SOURCE RECORDS:
[START]
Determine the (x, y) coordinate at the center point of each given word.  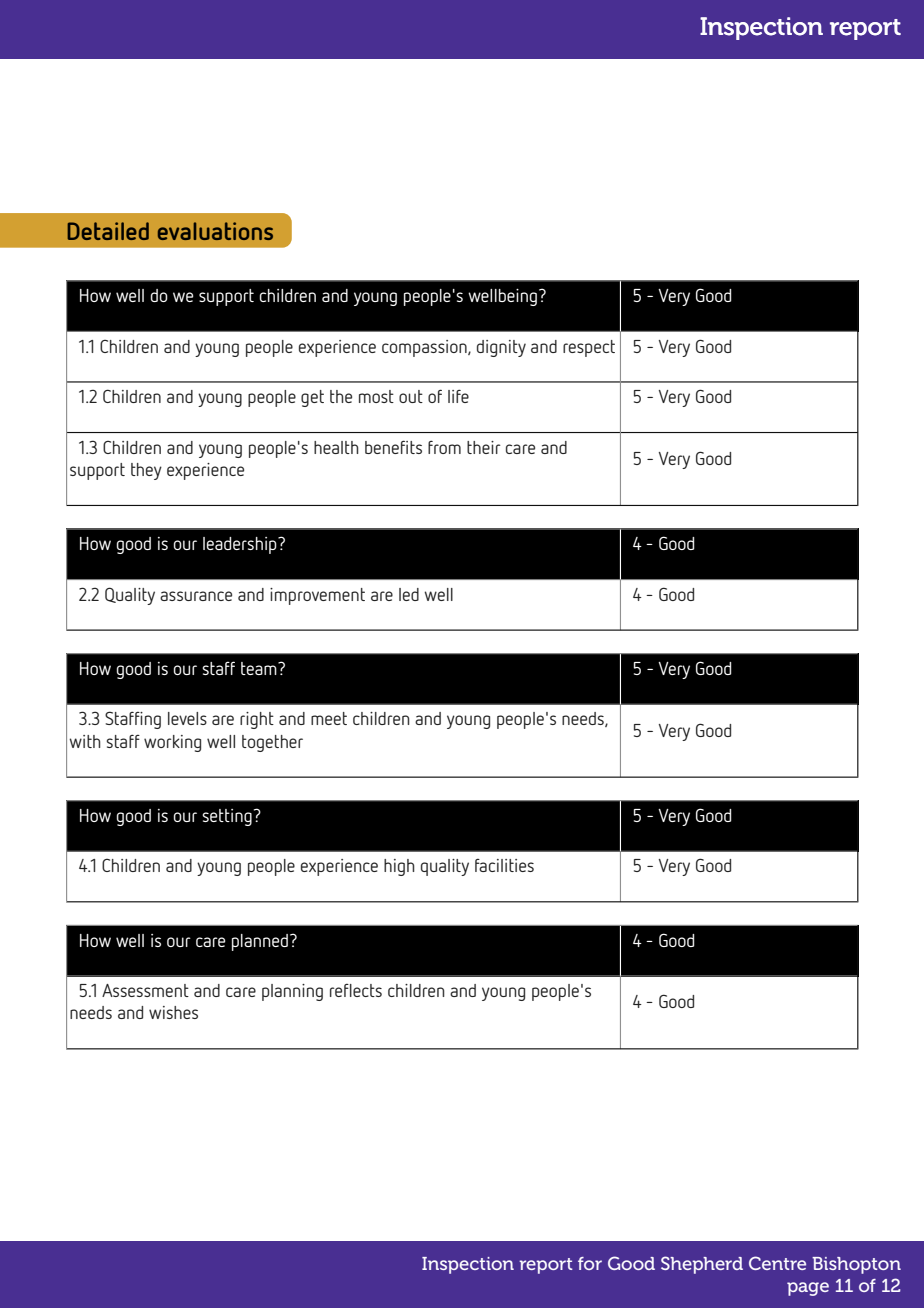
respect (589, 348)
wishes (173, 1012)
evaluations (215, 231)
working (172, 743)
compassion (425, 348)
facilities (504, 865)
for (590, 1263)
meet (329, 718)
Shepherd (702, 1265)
[END]
[START]
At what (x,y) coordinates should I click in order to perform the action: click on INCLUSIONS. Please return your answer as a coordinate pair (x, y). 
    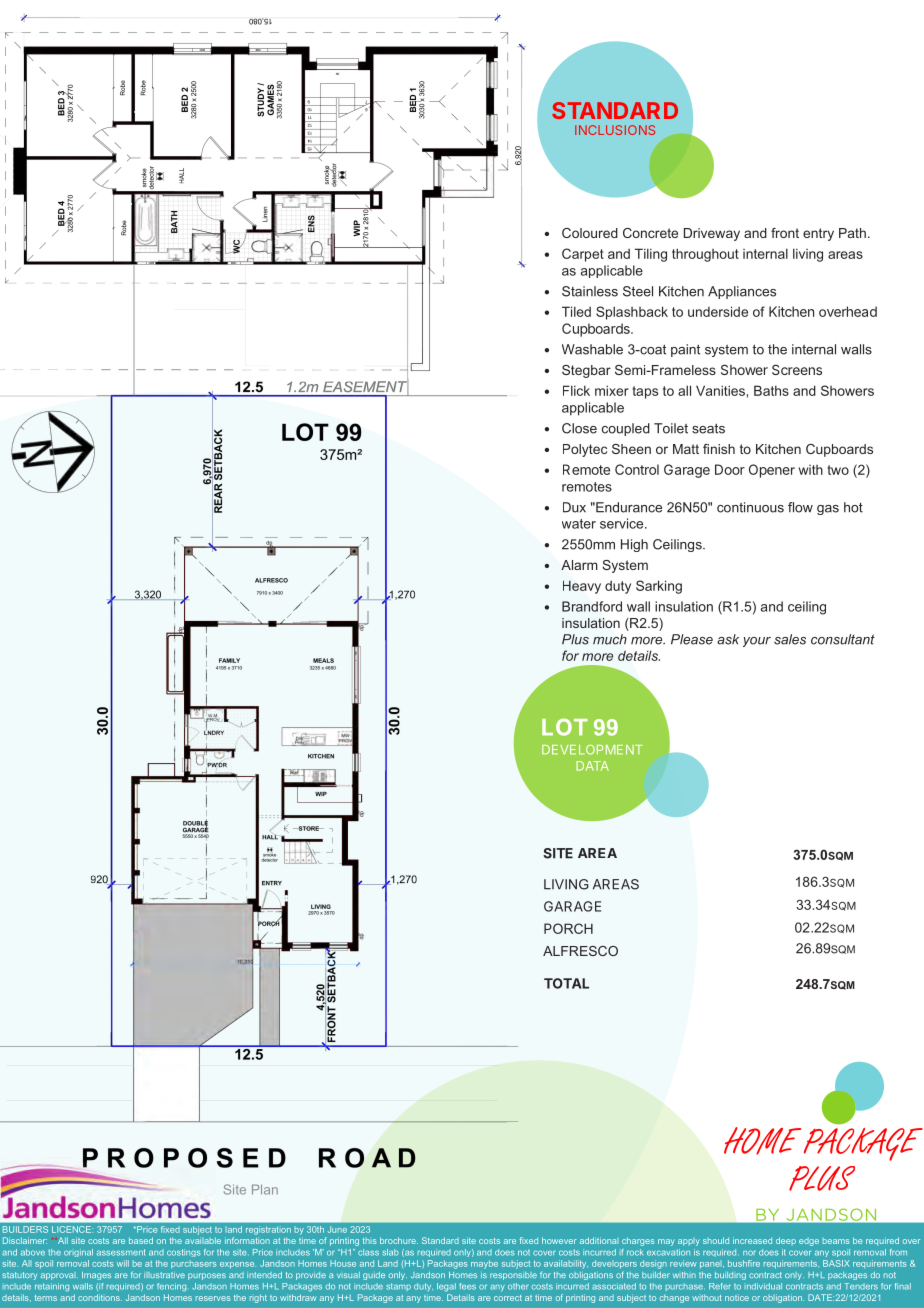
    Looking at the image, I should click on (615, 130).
[END]
DIRECTION:
Copy out the records above word for word, from the line that contains "Determine the (x, y)" through the line that contains "Shepherd (702, 1265)", and leave the pictures out.

ANSWER FOR THIS EXERCISE:
Determine the (x, y) coordinate at the center point of each given word.  
respect (589, 348)
wishes (173, 1012)
evaluations (215, 231)
working (172, 743)
compassion (425, 348)
facilities (504, 865)
for (590, 1263)
meet (329, 718)
Shepherd (702, 1265)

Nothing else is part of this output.